18/05/2015
Keila Maia
Se na época da instalação das comissões gerais de inquérito (após o golpe de Estado de 1964), a atmosfera era de delação e desconfiança, em 1986, após a anistia e reintegração dos cientistas cassados, o clima entre eles era tão bom que já conseguiam rir de algumas situações absurdas ocorridas durante as investigações. Em entrevistas concedidas às pesquisadoras da Casa de Oswaldo Cruz Wanda Hamilton e Nara Azevedo, contaram que, em um dos processos a que tiveram acesso, uma das acusações era a de que promoviam, aos sábados, feijoadas e vatapás subversivos, onde os comunistas se reuniam.
“É que, no meu caso, eu criava mosquito, eu criava mosca, eu criava baratas. Nos fins de semana, eu mesmo ia ao IOC [Instituto Oswaldo Cruz] pra dar comida pros bichos. Como não tinha comida no refeitório, nós íamos almoçar no Hospital Evandro Chagas. E, para quebrar essa monotonia no hospital, de vez em quando, num sábado ou outro, a gente fazia uma feijoada, um vatapá. Para o pessoal contra, isso era um pretexto para fazermos reuniões subversivas. Isso foi dito no famoso inquérito”, contou Sebastião de Oliveira, um dos cassados.
Segundo ele, outra acusação de que tiveram conhecimento foi feita por um pesquisador que ficava na Ilha dos Pinheiros, a três quilômetros de distância do Castelo da Fiocruz. Ele teria dito que, no dia 31 de março de 1964 à tarde, viu sair uma fumacinha do 2º andar do prédio principal e que essa fumacinha só podia ser os subversivos queimando papéis comprometedores. “Parece brincadeira. Hoje a gente ri, mas estava lá”, completou Sebastião de Oliveira.
Solidariedade dos funcionários
O apoio que os pesquisadores cassados receberam dos colegas mais próximos e de outros trabalhadores do IOC também foi sempre destacado pelos pesquisadores cassados, durante as entrevistas que deram em 1986. Sebastião de Oliveira lembrava emocionado que um funcionário, bem simples, disse a ele que, se precisasse, poderia pegar o que quisesse em uma conta que mantinha no armazém do bairro.
Ele também contou que, no dia da cassação, estava angustiado porque precisava retirar todos os seus pertences de 26 anos de trabalho, imediatamente. Então, recebeu um recado do chefe da portaria dizendo que poderia fazer isso com mais tranquilidade, em outros dias, que a placa do carro não seria anotada. “Isso feito numa hora em que ele mesmo podia ser punido, podia sofrer alguma coisa”, avaliou.
Houve ainda, segundo ele, um ascensorista que estava de licença para tratamento de saúde. Quando soube do ocorrido, arrumou um pretexto para ir ao instituto apenas para abraçá-los. “Ele chorava, coitado, quando nos abraçou. Quer dizer, esse tipo de coisa nos comoveu e nos deu até um certo alento, para poder suportar a cassação.”

▶ REGISTROS FORNECIDOS:
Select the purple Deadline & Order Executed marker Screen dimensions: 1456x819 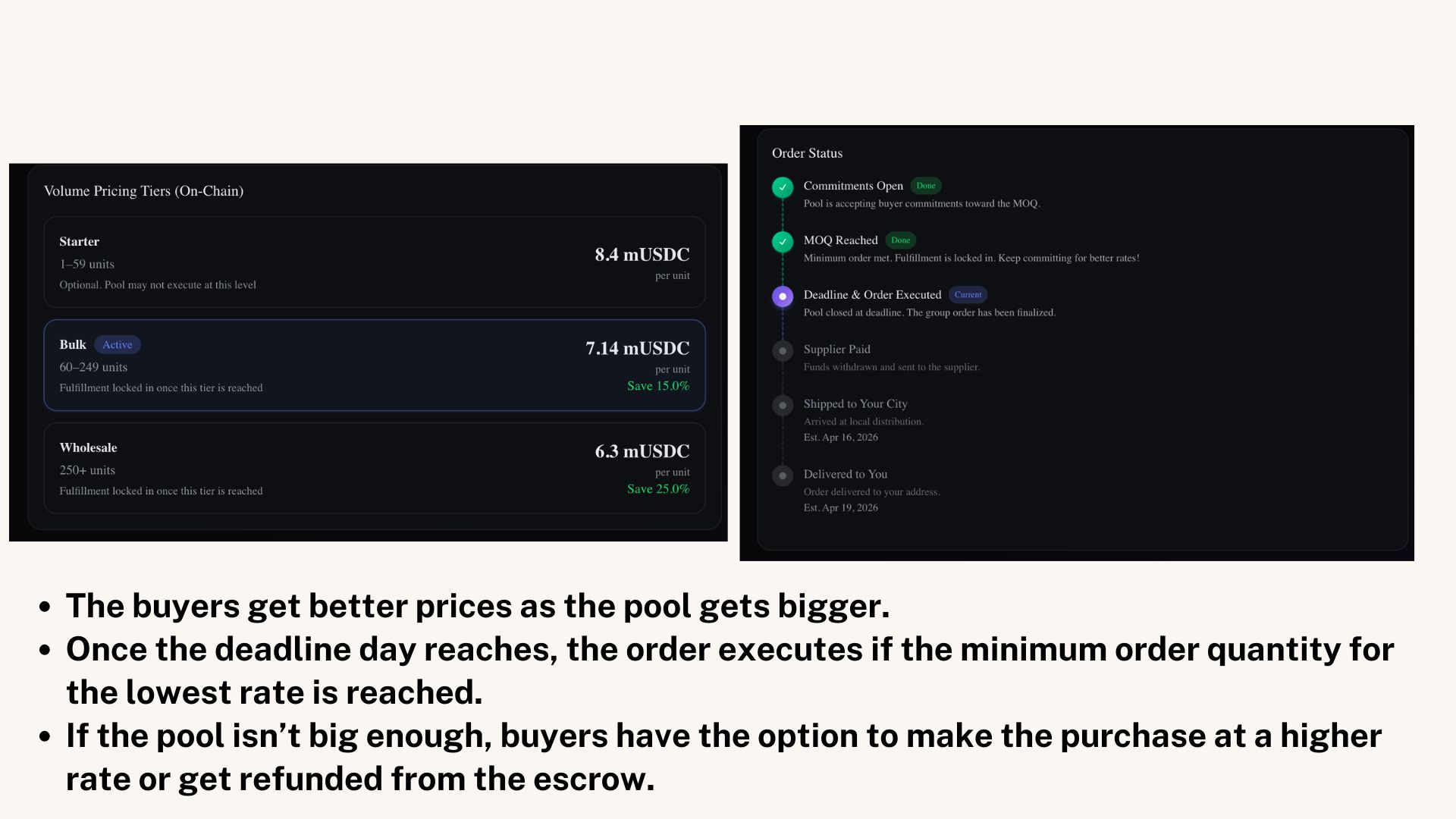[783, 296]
* * *
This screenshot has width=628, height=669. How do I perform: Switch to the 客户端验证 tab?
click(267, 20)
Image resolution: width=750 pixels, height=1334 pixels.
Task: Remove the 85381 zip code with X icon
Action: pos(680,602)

▶ TAREFA:
Segundo o trecho sobre os cientistas cassados, a que distância do Castelo da Fiocruz ficava a Ilha dos Pinheiros? Responda em uma frase, por favor.

▶ RESULTADO DO EXERCÍCIO:
A Ilha dos Pinheiros ficava a três quilômetros do Castelo da Fiocruz.